Victoria Apostol and the first "feminists"
What impact gender perspectives can have on Moldova's population remains one of the central questions for activists. Even during the transition, associations for women's rights were born and legislative steps forward were made. But the first explicitly "feminist" group was founded only two years ago.
Victoria Apostol, 28, and other young Moldovan women gather on a totally voluntary basis, with an approach that is as grounded and spontaneous as possible. Their initiatives and struggles often intersect with those of the LGBT community, supported by Gender-Doc, and materialised in the organisation of two editions of the march for women's rights of March 8th and the promotion of debates and conferences, most often hosted in the Teatru Spalatorie space.
"After independence, almost all efforts focused on the creation of laws and pressure towards institutions", says Victoria. "In Moldova we have advanced laws on the rights of women, but no movement rooted in society. This is why most people are wary of the word 'feminism' – sometimes we are accused of just importing 'Western values' in the East-European context. In fact, we are all local women trying to act here and now”.
The marches organised by Victoria's group have so far found modest participation, in large part by internationals – which is not automatically bad, but perhaps shows a cleavage between activists and the rest of the population. Many of the points of the Western feminist discourse are inevitably perceived in different ways in Moldova, and in the East in general.
Above all, family has been the subject of clashes and misunderstandings among women's rights activists since the 90s. If, in the Western context, the family unit was identified as the environment where gender discrimination is originated or reproduced, in the post-Soviet and post-socialist countries it was (and still is, at least ideally) a haven from the invasiveness of the state in everyday, when not the only site of personal fulfilment.

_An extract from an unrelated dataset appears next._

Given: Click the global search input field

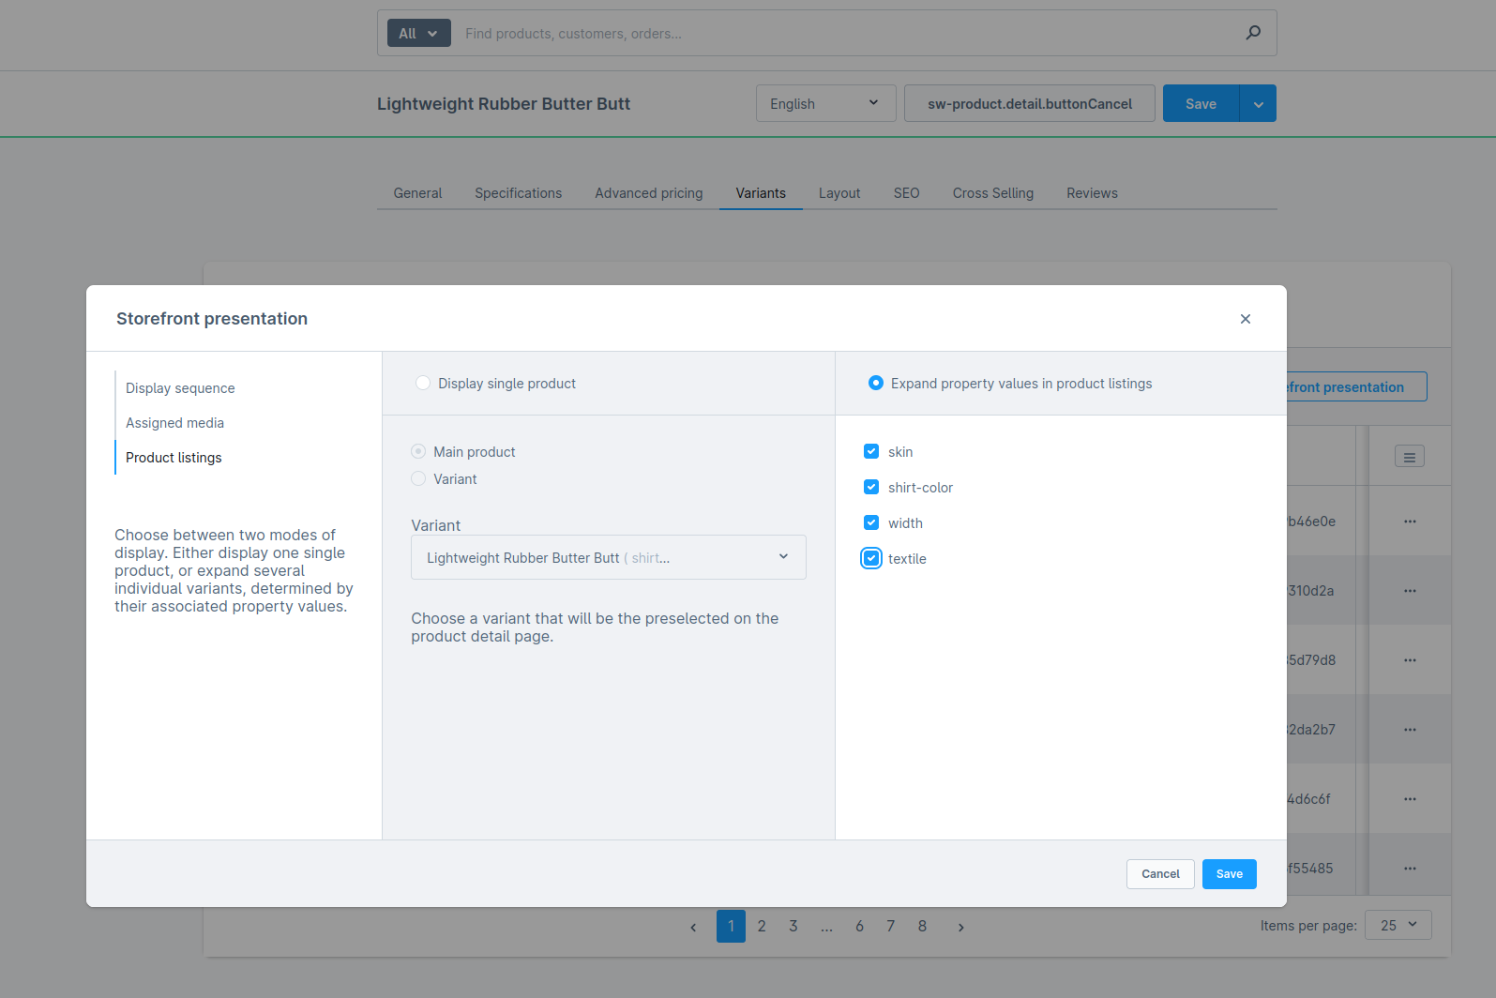Looking at the screenshot, I should pos(844,34).
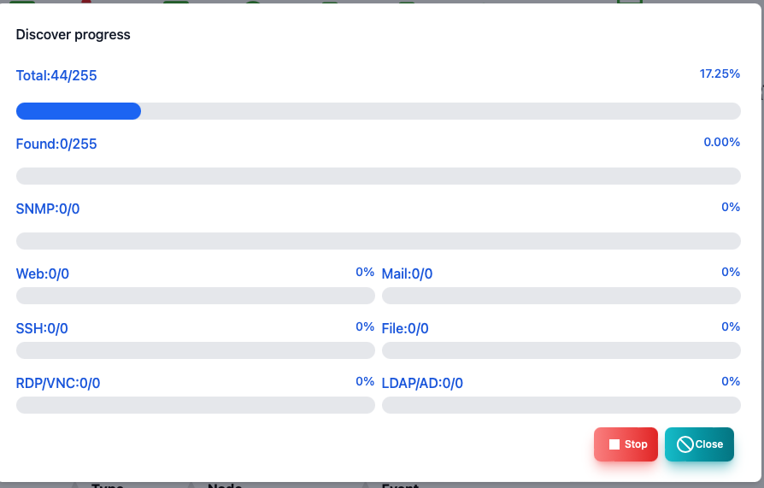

"You meet a lot of resistance when you try to question what concerns the private sphere", argues Victoria, well aware of the slippery slope she and her group are moving on.
Through the site Platzforma, she recently published a fairly strong critique of women's rights policy so far in Moldova, citing – among other things – a controversial 2004 text by scholar Kristen Godhsee, which critiqued the so-called "feminism-by-design " of so many associations supported by foreign funding, a feminism that is actually liberated from the concrete needs of the subjects it intends to contact as it essentially implements action programmes decided elsewhere.
"We try to distinguish ourselves from existing NGOs in the direction in which we channel efforts. I believe it is vital to know how to identify the causes that create gender issues. On the contrary, it seems to me that so many organisations focus exclusively on the consequences, often making themselves unable to go to the roots of discrimination. I cannot say that our group managed to eradicate these causes, but at least we have raised the issue".
An open front
Moldova is at the centre of great change, almost in the form of sudden reversals, but still affecting the depths of society. The disintegration of the family fabric due to emigration; the difficult position in international trade with the consequent internal restructuring of the labour market; the "crisis", close to the agony, of a rural world that is still numerically predominant.
It is in the uncertainty of these trajectories that changes in morals and customs play out. Feminism and gender perspectives seem tasked with intersecting with the open questions of the Moldavian present, so that the forms – rightly hybrid, maybe even "borrowed" from the outside – of a possible critique and change of the status quo can take contents vivid and felt by the most.
"Gender equality goes hand in hand with the development of democracy", says Valentina. Two open fronts in the coming years.